Switching the order of supremum

Question

Let $f:[0, T]\times\{1, \cdot, N\}$ a function.

Can I say that $$\sup_{t\in [0, T]}\sup_{ x\in \{1, \cdots, N\}}f(t, x)=\sup_{ x\in \{1, \cdots, N\}}\sup_{t\in [0, T]}f(t, x)$$

This should be possible since of of the two spaces is finite.

Thank you

Answer 1

Yes. Even if both spaces are infinite, you can always swap the suprema (but not a supremum and an infimum).
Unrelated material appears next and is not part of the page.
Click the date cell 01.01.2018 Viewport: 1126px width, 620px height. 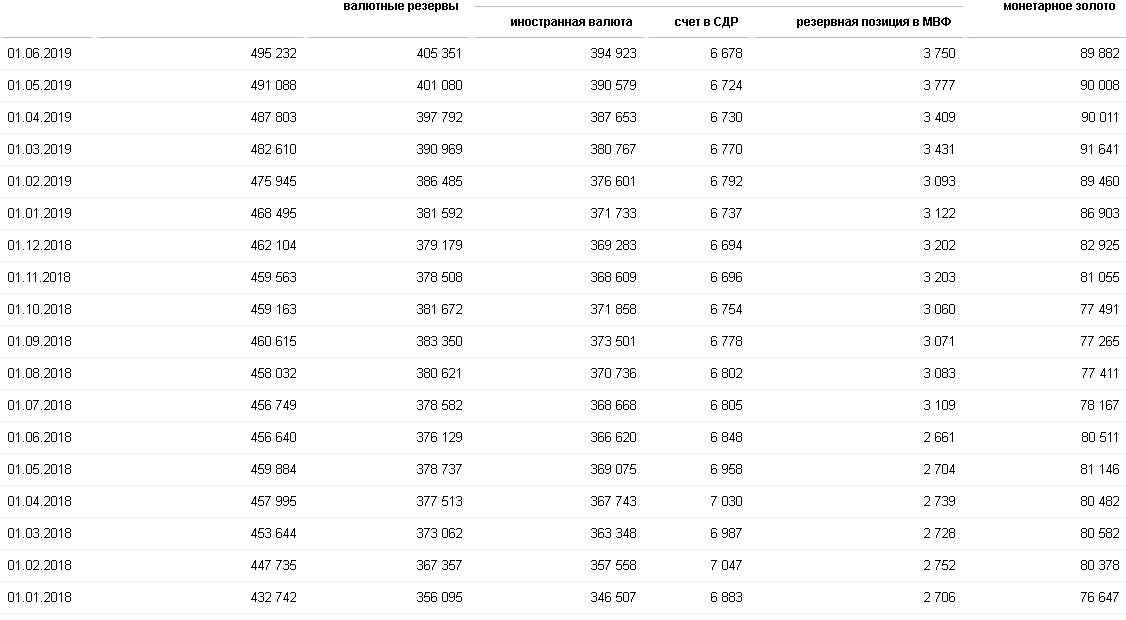39,598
Let $a(t) := \sup_{x\in\{1,\dots,N\}}f(t,x)$ and $b(x) := \sup_{t\in[0,T]}f(t,x)$. Suppose by contradiction $\sup a > \sup b$. Then there exists $t\in[0,T]$ and $\varepsilon>0$ such that $$\forall x\in\{1,\dots,N\}, a(t)\geq b(x)+\varepsilon$$ In fact, $\varepsilon = a(t)-\sup b$. However, $$\forall x\in\{1,\dots,N\},f(t,x)\leq \sup_{s\in[0,T]} f(s,x) = b(x)$$ and therefore by taking the supremum $$a(t)\leq \sup b$$ which contradicts the first statement (using a sequence $(x_n)\in\{1,\dots,N\}^\mathbb N$ such that $\lim_{n\to\infty}b(x_n)=\sup b$). With a similar reasoning, you get a contradiction supposing $\sup a < \sup b$ too.